Your answer should consist of every line from the records that holds the string "will".

───── ENTRIES SUPPLIED

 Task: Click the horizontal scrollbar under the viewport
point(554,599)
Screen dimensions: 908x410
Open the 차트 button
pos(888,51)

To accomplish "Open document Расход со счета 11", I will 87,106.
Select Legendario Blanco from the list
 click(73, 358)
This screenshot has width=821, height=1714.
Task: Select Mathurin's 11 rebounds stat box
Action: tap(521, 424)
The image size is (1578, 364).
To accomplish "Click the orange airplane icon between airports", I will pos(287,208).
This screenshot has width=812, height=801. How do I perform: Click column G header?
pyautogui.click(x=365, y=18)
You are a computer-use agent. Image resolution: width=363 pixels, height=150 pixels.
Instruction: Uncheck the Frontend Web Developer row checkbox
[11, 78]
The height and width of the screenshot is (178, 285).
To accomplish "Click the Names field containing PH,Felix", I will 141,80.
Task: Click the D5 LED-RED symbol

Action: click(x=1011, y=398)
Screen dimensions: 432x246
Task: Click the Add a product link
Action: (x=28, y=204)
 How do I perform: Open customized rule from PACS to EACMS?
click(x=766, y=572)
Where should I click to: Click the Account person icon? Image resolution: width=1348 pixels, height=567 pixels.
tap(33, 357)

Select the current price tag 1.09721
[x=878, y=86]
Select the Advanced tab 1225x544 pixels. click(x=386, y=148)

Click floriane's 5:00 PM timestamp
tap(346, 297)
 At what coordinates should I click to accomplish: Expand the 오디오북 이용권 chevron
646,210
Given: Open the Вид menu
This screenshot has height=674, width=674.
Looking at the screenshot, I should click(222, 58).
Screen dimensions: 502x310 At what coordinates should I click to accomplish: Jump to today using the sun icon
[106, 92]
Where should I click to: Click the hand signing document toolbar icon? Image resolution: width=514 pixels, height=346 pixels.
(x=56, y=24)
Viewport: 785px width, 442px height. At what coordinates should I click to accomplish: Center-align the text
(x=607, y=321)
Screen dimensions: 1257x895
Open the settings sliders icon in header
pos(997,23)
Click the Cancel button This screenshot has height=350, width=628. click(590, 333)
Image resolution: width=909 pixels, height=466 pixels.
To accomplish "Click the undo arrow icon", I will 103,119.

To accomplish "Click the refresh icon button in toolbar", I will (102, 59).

──────────

YOUR RESPONSE –
To accomplish "Open document Расход со счета 11", I will 87,106.
To accomplish "Click the orange airplane icon between airports", I will pos(287,208).
To accomplish "Click the Names field containing PH,Felix", I will 141,80.
To accomplish "Click the undo arrow icon", I will 103,119.
To accomplish "Click the refresh icon button in toolbar", I will (102, 59).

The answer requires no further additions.